Squaring the condition number when moving from QR to the normal equations is a well-known source of numerical instability; the sheaf Laplacian approach is therefore potentially less stable than classical QR for ill-conditioned problems.

κ_M_euler   = cond(M_euler)
κ_M_exact   = cond(M_exact)
κ_LII_euler = cond(L_II_euler)
κ_LII_exact = cond(L_II_exact)
κ_ratio_e   = κ_LII_euler / κ_M_euler^2
κ_ratio_x   = κ_LII_exact / κ_M_exact^2

row_labels = ["κ(M) [QR]", "κ(L_II) [Cholesky]", "κ(L_II)/κ(M)²"]
vals_euler = [round(κ_M_euler; sigdigits=4), round(κ_LII_euler; sigdigits=4), round(κ_ratio_e; sigdigits=3)]
vals_exact = [round(κ_M_exact; sigdigits=4), round(κ_LII_exact; sigdigits=4), round(κ_ratio_x; sigdigits=3)]
r_strs = string.(vals_euler); x_strs = string.(vals_exact)
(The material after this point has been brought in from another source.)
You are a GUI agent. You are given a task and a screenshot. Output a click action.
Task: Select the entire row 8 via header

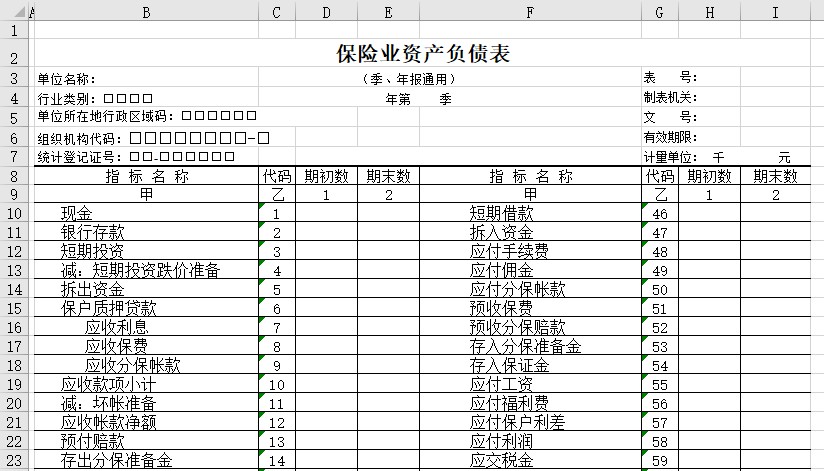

rc1 = max(length("Solver"), maximum(length, row_labels))
rc2 = max(length("Euler A"), maximum(length, r_strs))
rc3 = max(length("Exact A"), maximum(length, x_strs))

println(rpad("Solver", rc1), " | ", rpad("Euler A", rc2), " | ", "Exact A")
println(repeat("-", rc1), "-+-", repeat("-", rc2), "-+-", repeat("-", rc3))
for (lbl, ve, vx) in zip(row_labels, r_strs, x_strs)
    println(rpad(lbl, rc1), " | ", rpad(ve, rc2), " | ", vx)
end

Solver             | Euler A | Exact A
-------------------+---------+--------
κ(M) [QR]          | 10.13   | 10.27
κ(L_II) [Cholesky] | 102.5   | 105.5
κ(L_II)/κ(M)²      | 1.0     | 1.0

Observations:

$\kappa(L_{II}) \approx \kappa(M)^2$ (within floating-point noise), confirming that the sheaf Cholesky path squares the condition number relative to classical QR.
For the harmonic oscillator, both methods have modest condition numbers ($k = 10$ steps with $\omega = 2$), so both approaches are numerically reliable in this example.
For longer time horizons or near-unitary $A$ (where $L_{II}$ is nearly singular), preferring QR on the coboundary map $d$ over Cholesky on $L$ can recover up to half the digits of precision.

Summary

Method	Euler A dyn. residual	Exact A dyn. residual
Classical (QR on M)	≈ 0.058 (O(h))	~1e-15 (machine ε)
Sheaf (Cholesky on L_II)	≈ 0.058 (O(h))	~1e-15 (machine ε)

The sheaf API provides a clean, reusable abstraction over the classical block-bidiagonal construction — the two approaches differ only in their numerical path (QR vs Cholesky) while solving the identical BVP. The choice of dynamics matrix (Euler vs exact exponential) is the dominant source of trajectory error and is orthogonal to the colocation method.